In the studies mentioned above, the ionosphere is eliminated by forming the ionosphere-free combination or estimated in the Un-Differenced and Un-Combined (UDUC) model without any external constraint, which is the so-called ionosphere-float PPP-RTK model. On the one hand, the number of ionosphere parameters is much larger than that of the troposphere parameters. On the other hand, the ionosphere is highly variable with the time and area and hard to be precisely modeled in a larger area. The precision of the global ionosphere map is a few decimeters. Therefore, tens of minutes are needed to obtain a convergent solution for the ionosphere-float PPP-RTK model, as the unmodelled ionosphere is a major barrier to rapid ambiguity resolution.

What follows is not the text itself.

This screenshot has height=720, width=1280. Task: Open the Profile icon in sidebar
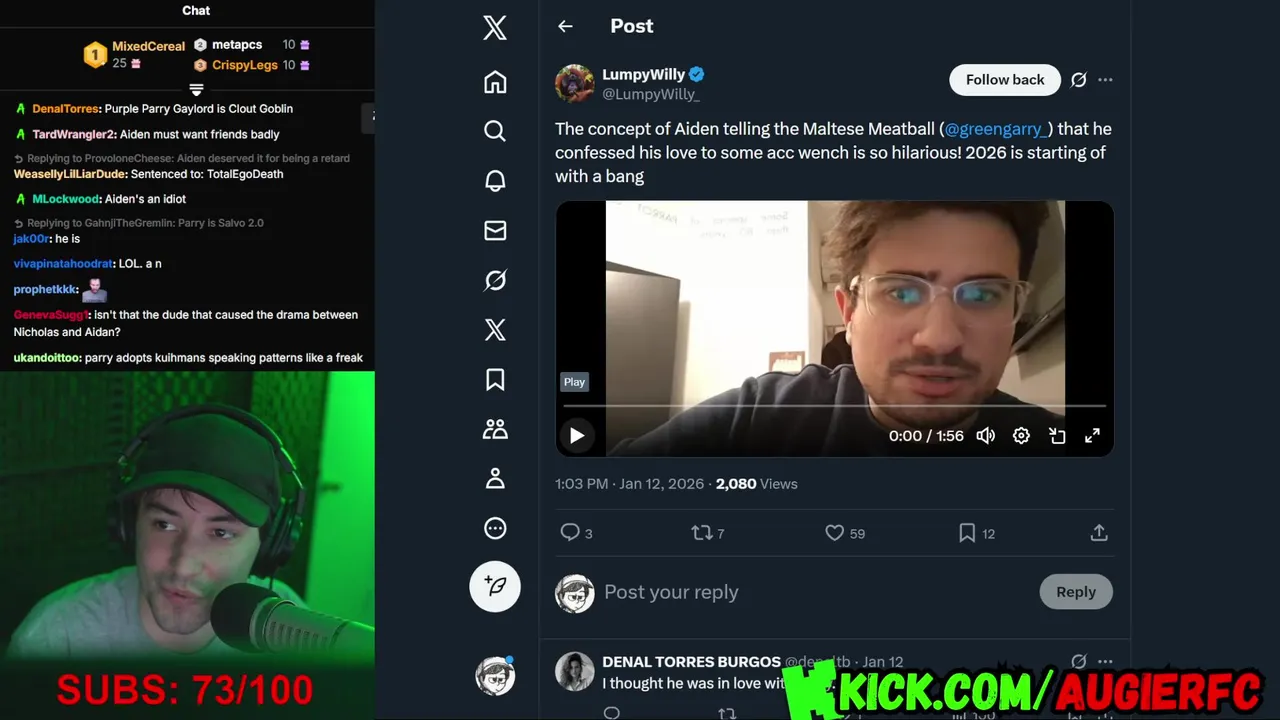coord(495,479)
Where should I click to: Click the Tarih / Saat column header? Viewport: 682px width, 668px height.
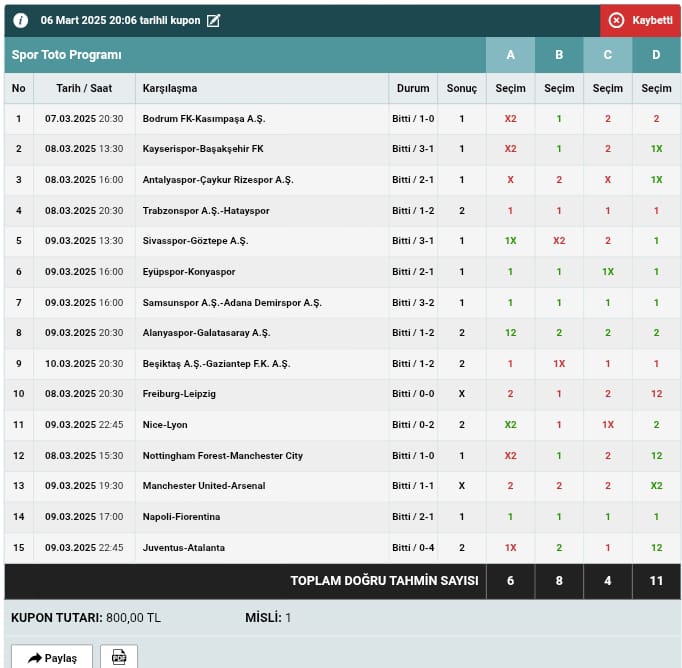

Moreover, researchers studied the ionosphere-fixed PPP-RTK in which the ionospheric delays of a user are directly corrected by the interpolated values from its nearby reference stations. This model is mainly used in a small or medium-scale region with a inter-station distance of such as 50 km (Li et al. 2011, 2014), about 100 km (Psychas et al. 2019), and up to 200 km under a calm ionosphere condition (Li et al. 2021). Although the fast, even single-epoch instantaneous PPP AR has been demonstrated achievable, it is not applicable in many areas where no dense CORS stations exist or the ionosphere conditions are severe.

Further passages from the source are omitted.